DATA SHOWN START
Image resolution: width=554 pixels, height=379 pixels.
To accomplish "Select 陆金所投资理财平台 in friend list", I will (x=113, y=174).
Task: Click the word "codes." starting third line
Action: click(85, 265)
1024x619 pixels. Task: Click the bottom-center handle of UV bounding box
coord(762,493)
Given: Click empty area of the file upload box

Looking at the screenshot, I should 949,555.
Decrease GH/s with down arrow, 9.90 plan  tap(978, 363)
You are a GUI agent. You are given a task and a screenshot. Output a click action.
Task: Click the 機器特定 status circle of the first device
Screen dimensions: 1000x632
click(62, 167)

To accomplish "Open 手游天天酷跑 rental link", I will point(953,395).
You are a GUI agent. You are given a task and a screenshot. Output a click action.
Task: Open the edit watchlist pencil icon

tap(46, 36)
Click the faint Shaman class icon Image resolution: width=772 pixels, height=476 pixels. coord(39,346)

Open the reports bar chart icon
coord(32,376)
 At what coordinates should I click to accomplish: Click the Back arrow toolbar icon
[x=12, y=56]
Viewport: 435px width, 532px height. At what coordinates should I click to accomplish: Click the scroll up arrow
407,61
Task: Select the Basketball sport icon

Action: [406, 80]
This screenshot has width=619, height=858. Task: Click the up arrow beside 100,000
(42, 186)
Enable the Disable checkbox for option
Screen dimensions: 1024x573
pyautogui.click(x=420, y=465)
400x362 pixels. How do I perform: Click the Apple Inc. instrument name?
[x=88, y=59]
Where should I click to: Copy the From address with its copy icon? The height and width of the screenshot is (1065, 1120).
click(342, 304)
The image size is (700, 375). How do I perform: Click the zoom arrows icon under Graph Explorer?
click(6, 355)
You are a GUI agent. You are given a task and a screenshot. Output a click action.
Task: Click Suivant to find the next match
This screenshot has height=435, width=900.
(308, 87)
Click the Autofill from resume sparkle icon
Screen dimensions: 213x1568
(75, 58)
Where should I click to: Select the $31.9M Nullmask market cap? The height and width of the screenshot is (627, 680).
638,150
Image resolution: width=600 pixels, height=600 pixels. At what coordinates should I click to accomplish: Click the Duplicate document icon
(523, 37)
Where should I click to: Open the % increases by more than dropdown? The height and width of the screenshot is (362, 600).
DATA SHOWN END
WORK TASK:
Output the data once more, exactly as given.

SOLUTION:
Image resolution: width=554 pixels, height=379 pixels.
To accomplish "Select 陆金所投资理财平台 in friend list", I will (x=113, y=174).
Task: Click the word "codes." starting third line
Action: click(85, 265)
1024x619 pixels. Task: Click the bottom-center handle of UV bounding box
coord(762,493)
Given: Click empty area of the file upload box

Looking at the screenshot, I should 949,555.
Decrease GH/s with down arrow, 9.90 plan  tap(978, 363)
You are a GUI agent. You are given a task and a screenshot. Output a click action.
Task: Click the 機器特定 status circle of the first device
Screen dimensions: 1000x632
click(62, 167)

To accomplish "Open 手游天天酷跑 rental link", I will point(953,395).
You are a GUI agent. You are given a task and a screenshot. Output a click action.
Task: Open the edit watchlist pencil icon

tap(46, 36)
Click the faint Shaman class icon Image resolution: width=772 pixels, height=476 pixels. coord(39,346)

Open the reports bar chart icon
coord(32,376)
 At what coordinates should I click to accomplish: Click the Back arrow toolbar icon
[x=12, y=56]
Viewport: 435px width, 532px height. At what coordinates should I click to accomplish: Click the scroll up arrow
407,61
Task: Select the Basketball sport icon

Action: [406, 80]
This screenshot has width=619, height=858. Task: Click the up arrow beside 100,000
(42, 186)
Enable the Disable checkbox for option
Screen dimensions: 1024x573
pyautogui.click(x=420, y=465)
400x362 pixels. How do I perform: Click the Apple Inc. instrument name?
[x=88, y=59]
Where should I click to: Copy the From address with its copy icon? The height and width of the screenshot is (1065, 1120).
click(342, 304)
The image size is (700, 375). How do I perform: Click the zoom arrows icon under Graph Explorer?
click(6, 355)
You are a GUI agent. You are given a task and a screenshot. Output a click action.
Task: Click Suivant to find the next match
This screenshot has height=435, width=900.
(308, 87)
Click the Autofill from resume sparkle icon
Screen dimensions: 213x1568
(75, 58)
Where should I click to: Select the $31.9M Nullmask market cap? The height and width of the screenshot is (627, 680).
638,150
Image resolution: width=600 pixels, height=600 pixels. At what coordinates should I click to accomplish: Click the Duplicate document icon
(523, 37)
Where should I click to: Open the % increases by more than dropdown? The height and width of the screenshot is (362, 600).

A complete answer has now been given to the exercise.